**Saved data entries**
-------------------------

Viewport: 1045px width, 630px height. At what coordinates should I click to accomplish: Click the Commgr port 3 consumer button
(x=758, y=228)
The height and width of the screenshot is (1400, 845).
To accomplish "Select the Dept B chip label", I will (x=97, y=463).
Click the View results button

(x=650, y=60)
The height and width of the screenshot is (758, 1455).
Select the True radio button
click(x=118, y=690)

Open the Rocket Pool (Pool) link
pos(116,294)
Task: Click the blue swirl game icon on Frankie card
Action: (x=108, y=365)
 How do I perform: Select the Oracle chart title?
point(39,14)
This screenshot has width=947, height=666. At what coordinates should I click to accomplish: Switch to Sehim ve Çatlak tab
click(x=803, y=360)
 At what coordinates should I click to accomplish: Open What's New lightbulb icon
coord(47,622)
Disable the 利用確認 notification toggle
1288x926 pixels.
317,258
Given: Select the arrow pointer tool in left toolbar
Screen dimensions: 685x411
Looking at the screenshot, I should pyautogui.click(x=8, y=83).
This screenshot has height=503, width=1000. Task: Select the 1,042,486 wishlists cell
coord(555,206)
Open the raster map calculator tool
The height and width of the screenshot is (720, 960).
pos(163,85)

-------------------------

**What you are asked to do**
Set down every entry again, exactly as written.

**Solution for this task**
Viewport: 1045px width, 630px height. At what coordinates should I click to accomplish: Click the Commgr port 3 consumer button
(x=758, y=228)
The height and width of the screenshot is (1400, 845).
To accomplish "Select the Dept B chip label", I will (x=97, y=463).
Click the View results button

(x=650, y=60)
The height and width of the screenshot is (758, 1455).
Select the True radio button
click(x=118, y=690)

Open the Rocket Pool (Pool) link
pos(116,294)
Task: Click the blue swirl game icon on Frankie card
Action: (x=108, y=365)
 How do I perform: Select the Oracle chart title?
point(39,14)
This screenshot has width=947, height=666. At what coordinates should I click to accomplish: Switch to Sehim ve Çatlak tab
click(x=803, y=360)
 At what coordinates should I click to accomplish: Open What's New lightbulb icon
coord(47,622)
Disable the 利用確認 notification toggle
1288x926 pixels.
317,258
Given: Select the arrow pointer tool in left toolbar
Screen dimensions: 685x411
Looking at the screenshot, I should pyautogui.click(x=8, y=83).
This screenshot has height=503, width=1000. Task: Select the 1,042,486 wishlists cell
coord(555,206)
Open the raster map calculator tool
The height and width of the screenshot is (720, 960).
pos(163,85)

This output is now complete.